# SRNet data set creation

In this script the guidelines given in ["Deep Residual Network for Steganalysis of Digital Images" by Mehdi Boroumand et al.](https://ieeexplore.ieee.org/document/8470101) are followed in order to create a similar dataset using both [BOSS](http://agents.fel.cvut.cz/boss/) and [BOWS](http://bows2.ec-lille.fr/).

In [1]:
import os
import random
import numpy as np
from shutil import copyfile

In [2]:
BOSSBASE_COVER_DIR = 'BOSSbase_1.01_cover_256x256'
BOSSBASE_STEGO_DIR = 'BOSSbase_1.01_stego_0.4_256x256'
BOWS_COVER_DIR = 'BOWS2OrigEp3_cover_256x256'
BOWS_STEGO_DIR = 'BOWS2OrigEp3_stego_0.4_256x256'

OUTPUT_DIR = 'SRNet-Dataset-0.4'

SEED = 1
random.seed(SEED)
np.random.seed(SEED)

## Selection of the images

### Train set

In [3]:
boss_train_set = [] 
bows_train_set = []

#### 4.000 pairs from BOSSBase

In [4]:
cover_bossbase_filenames = os.listdir(BOSSBASE_COVER_DIR)

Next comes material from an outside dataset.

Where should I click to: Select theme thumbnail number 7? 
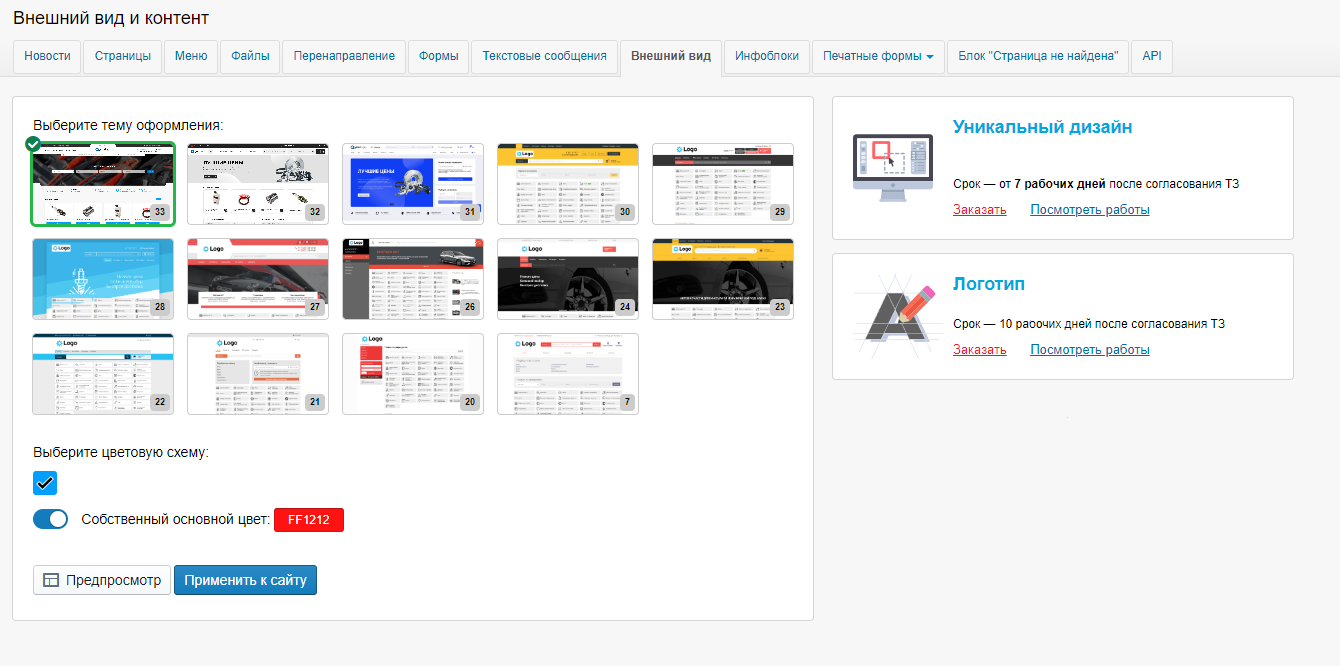click(x=568, y=374)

random_4000_boss_filenames = list(np.random.choice(cover_bossbase_filenames, size=4000, replace=False))
boss_train_set.extend(random_4000_boss_filenames)

In [5]:
# Remove the selected images
cover_bossbase_filenames = list(set(cover_bossbase_filenames) - set(random_4000_boss_filenames))
len(cover_bossbase_filenames)

6000

#### The whole BOWS dataset

In [6]:
cover_bows_filenames = os.listdir(BOWS_COVER_DIR)

bows_train_set.extend(cover_bows_filenames)
len(bows_train_set)

10000

### Validation

In [7]:
# 1.000 images for validation
boss_val_set = list(np.random.choice(cover_bossbase_filenames, size=1000, replace=False))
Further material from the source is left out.